Assigned task:
What are the lines from the one containing "The image size is (1778, 872)." through the last line of the records below? Return them exactly, leaving out pictures.

Given information:
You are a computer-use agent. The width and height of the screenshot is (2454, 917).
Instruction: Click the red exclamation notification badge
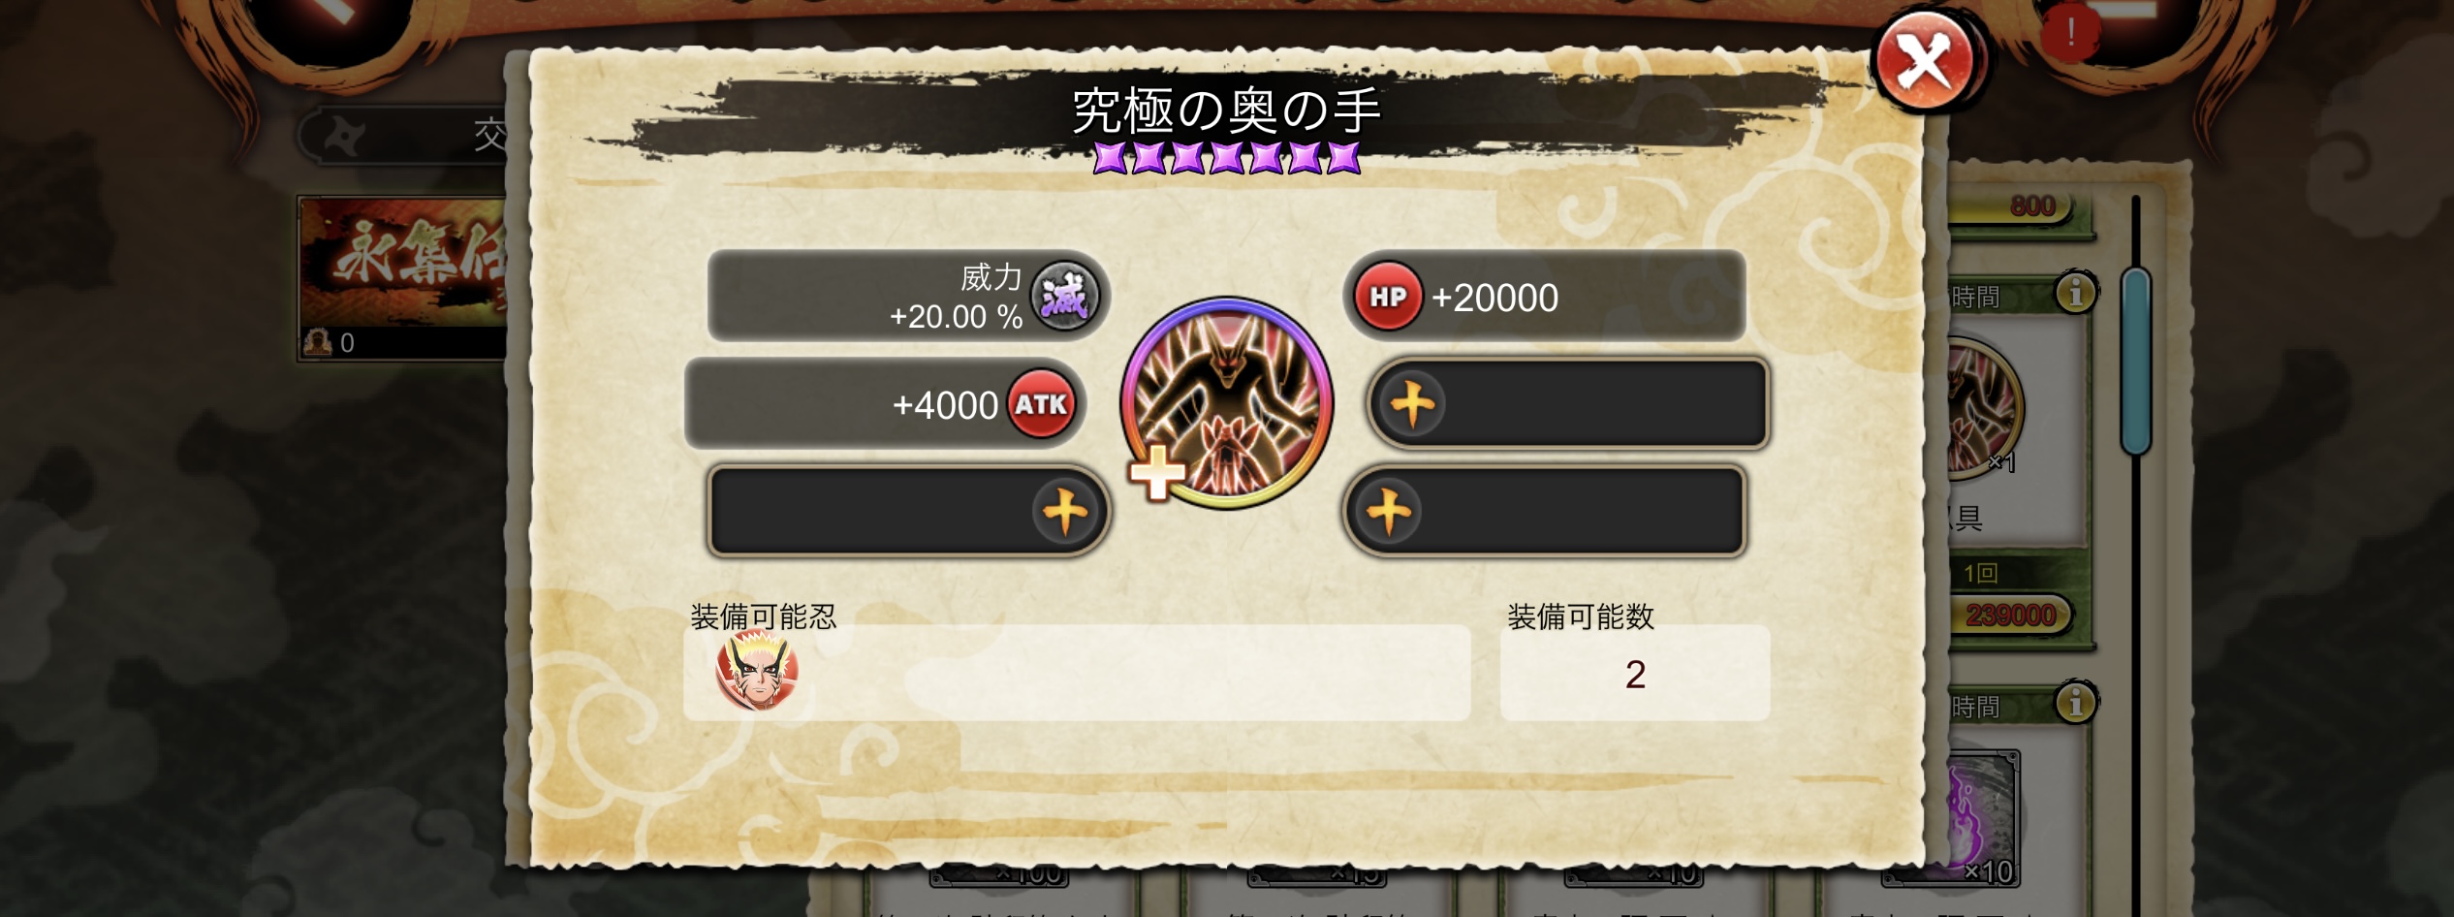(x=2070, y=33)
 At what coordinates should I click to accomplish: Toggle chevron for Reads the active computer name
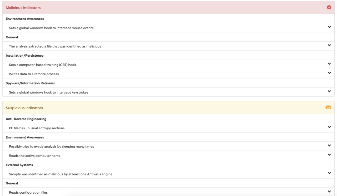tap(329, 155)
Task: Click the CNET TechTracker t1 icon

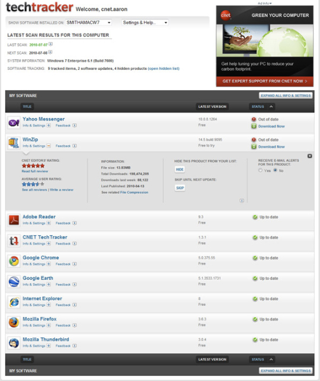Action: [14, 241]
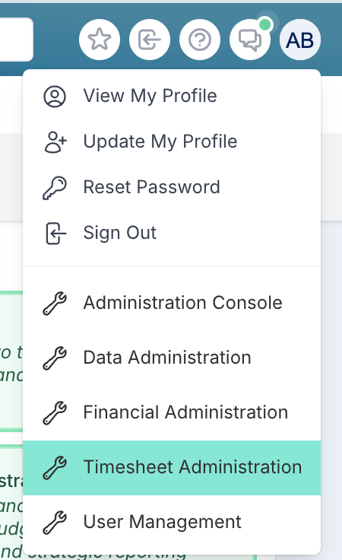Select Reset Password menu entry

click(x=172, y=187)
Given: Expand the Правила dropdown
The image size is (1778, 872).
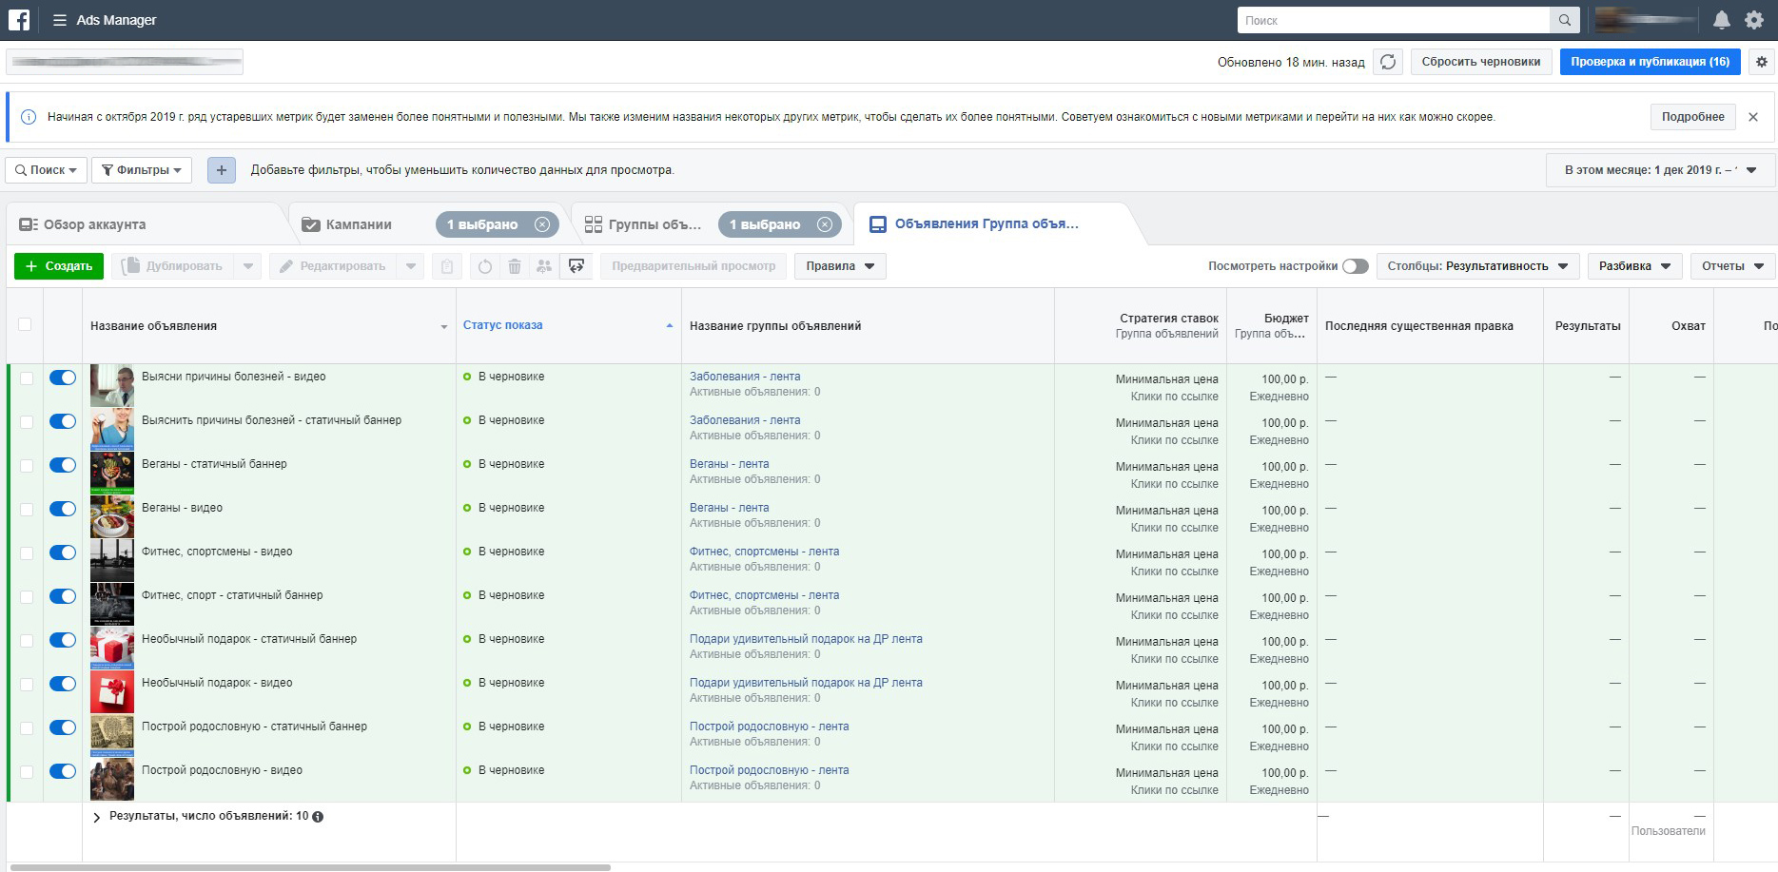Looking at the screenshot, I should click(840, 266).
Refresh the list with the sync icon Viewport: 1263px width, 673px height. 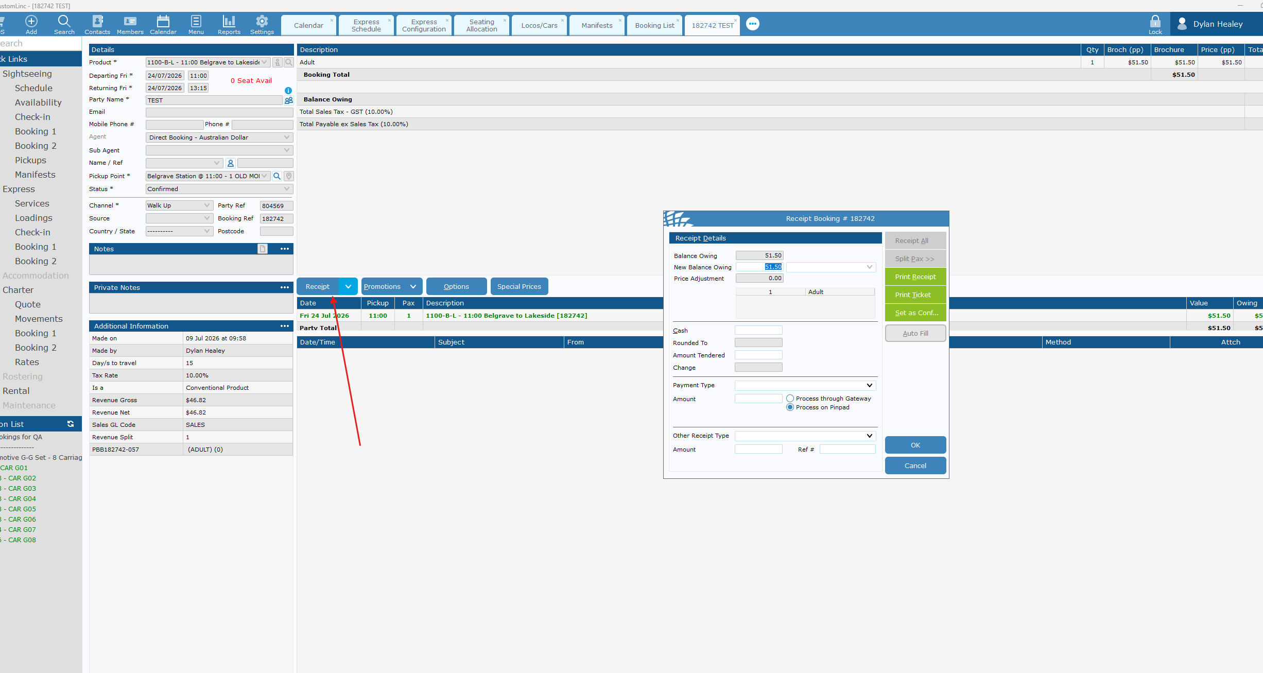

Output of the task:
The image size is (1778, 872).
Looking at the screenshot, I should click(840, 266).
Refresh the list with the sync icon Viewport: 1263px width, 673px height. 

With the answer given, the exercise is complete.